> **Text passage**

The first statement above is DECEPTIVELY INACCURATE and has been propagated by MSM AND GOV since the outset. Correctly stated, it SHOULD READ as follows:

The companies got into trouble ahead of the financial crisis because they WERE FORCED TO TAKE on more risk BY MEETING HUD MANDATED QUOTAS AS HIGH AS 56% FOR SUBPRIME, ALT-A, NO-DOC LOANS without building more of a financial cushion to cover possible losses.

SOURCE: 2008 FINANCIAL CRISIS INQUIRY COMMISSION REPORT, p. 453-454
https://www.govinfo.gov/content/pkg/GPO-FCIC/pdf/GPO-FCIC.pdf

The GSE Act, however, created a new “mission” for Fannie Mae and Freddie Mac — a responsibility to support affordable housing—and authorized HUD to establish and administer what was in effect a mortgage quota system in which a certain percentage of all Fannie and Freddie mortgage purchases had to be loans to low-and- moderate income (LMI) borrowers—defined as persons with income at or below the median income in a particular area or to borrowers living in certain low income communities. The AH goals put Fannie and Freddie into direct competition with the FHA, which was then and is today an agency within HUD that functions as the federal government’s principal subprime lender.

Over the next 15 years, HUD consistently enhanced and enlarged the AH goals. In the GSE Act, Congress had initially specified that 30 percent of the GSEs’ mortgage purchases meet the AH goals. This was increased to 42 percent in 1995, and 50 percent in 2000. By 2008, the main LMI goal was 56 percent, and a special affordable subgoal had been added requiring that 27 percent of the loans acquired by the GSEs be made to borrowers who were at or below 80 percent of area median income (AMI). Table 10, page 510, shows that Fannie and Freddie met the goals in almost every year between 1996 and 2008.

> **Data entries**

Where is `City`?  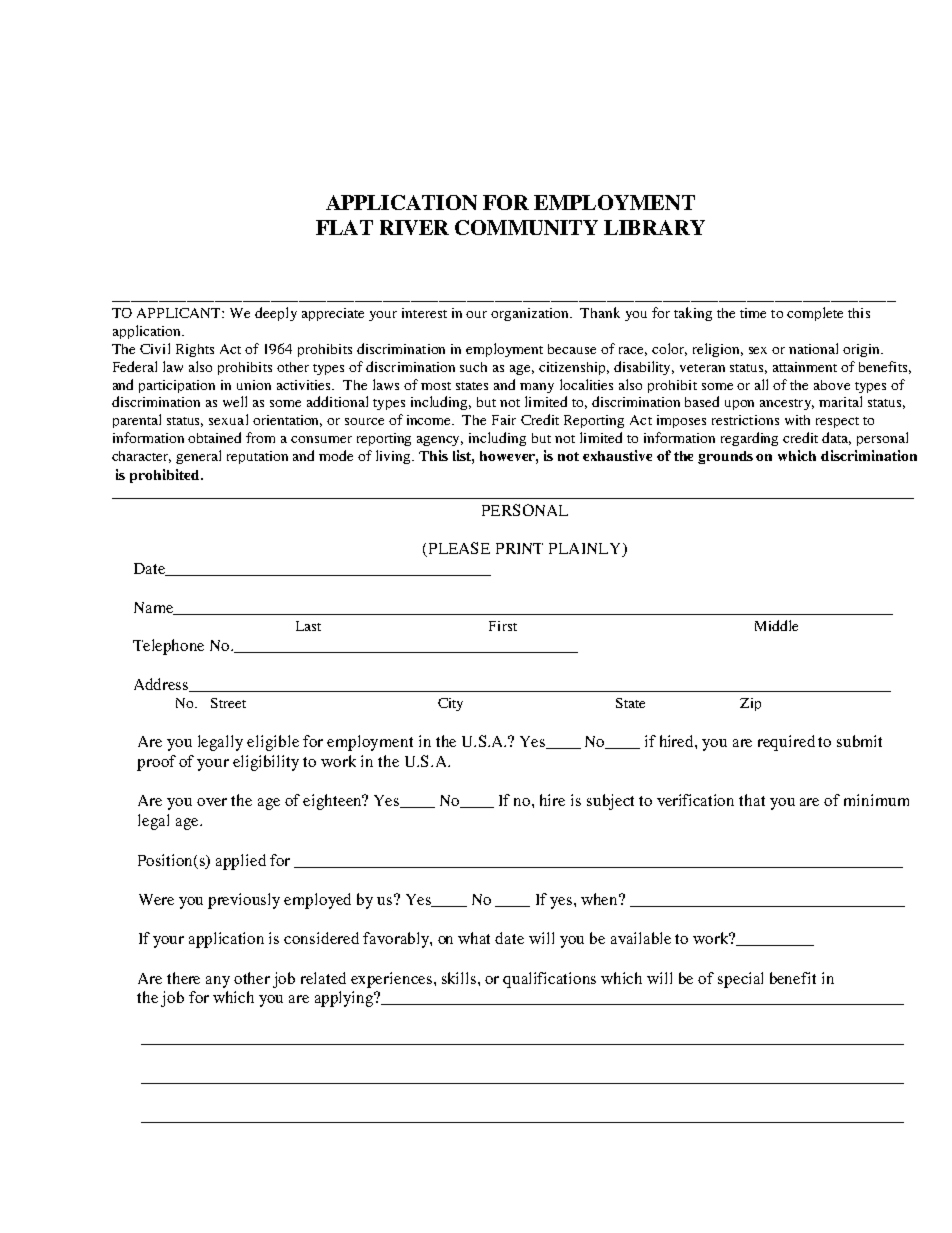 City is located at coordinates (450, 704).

---

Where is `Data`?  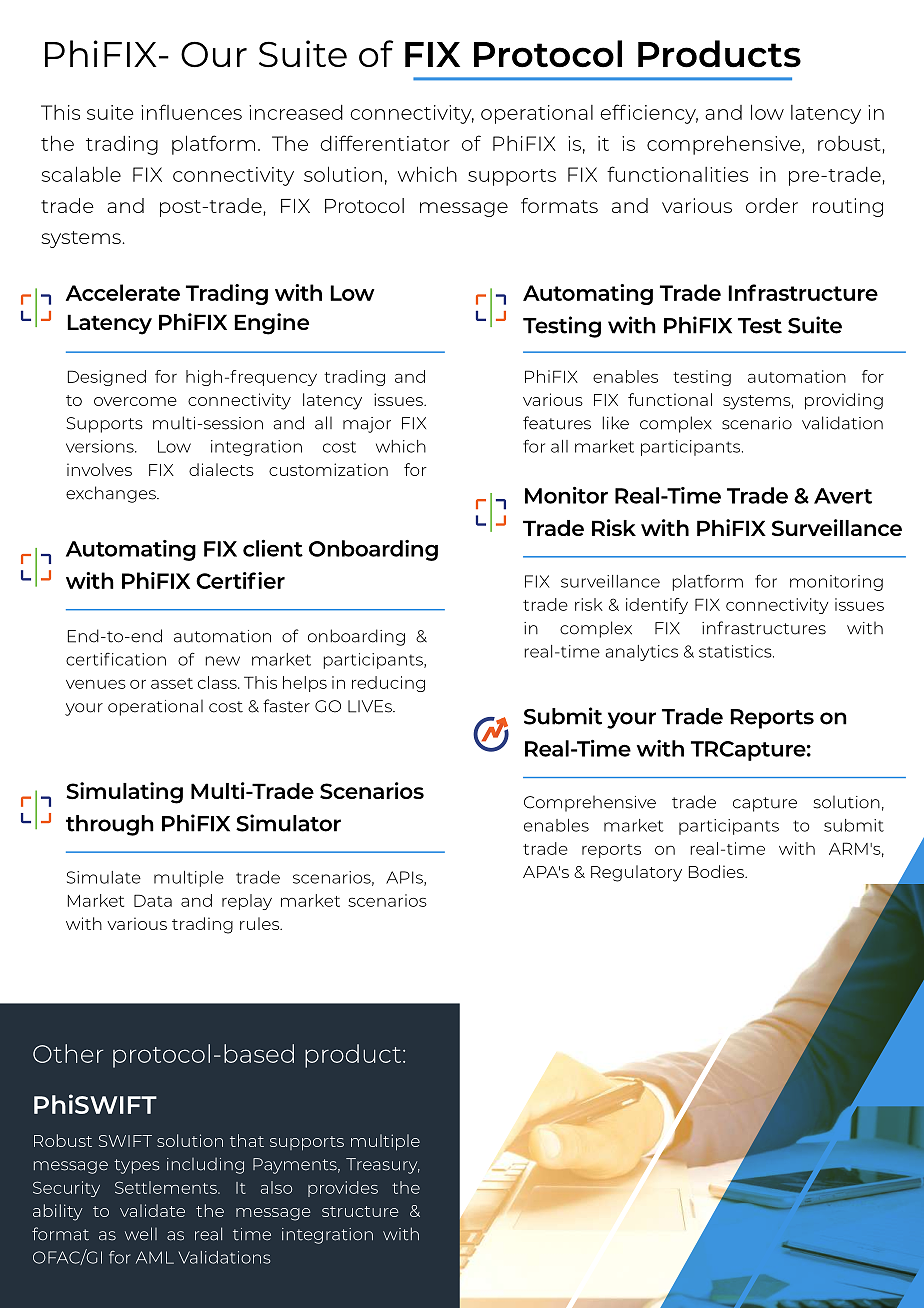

> **What this exercise asks**
(1) Return the passage on Fannie Mae and Freddie Mac from "Over the next" up to and including "1996 and 2008.", word for word.
(2) In the passage on Fannie Mae and Freddie Mac, what percentage of the GSEs' mortgage purchases did Congress initially specify in the GSE Act had to meet the AH goals?

> **Answers to the exercises**
(1)
Over the next 15 years, HUD consistently enhanced and enlarged the AH goals. In the GSE Act, Congress had initially specified that 30 percent of the GSEs’ mortgage purchases meet the AH goals. This was increased to 42 percent in 1995, and 50 percent in 2000. By 2008, the main LMI goal was 56 percent, and a special affordable subgoal had been added requiring that 27 percent of the loans acquired by the GSEs be made to borrowers who were at or below 80 percent of area median income (AMI). Table 10, page 510, shows that Fannie and Freddie met the goals in almost every year between 1996 and 2008.

(2) 30 percent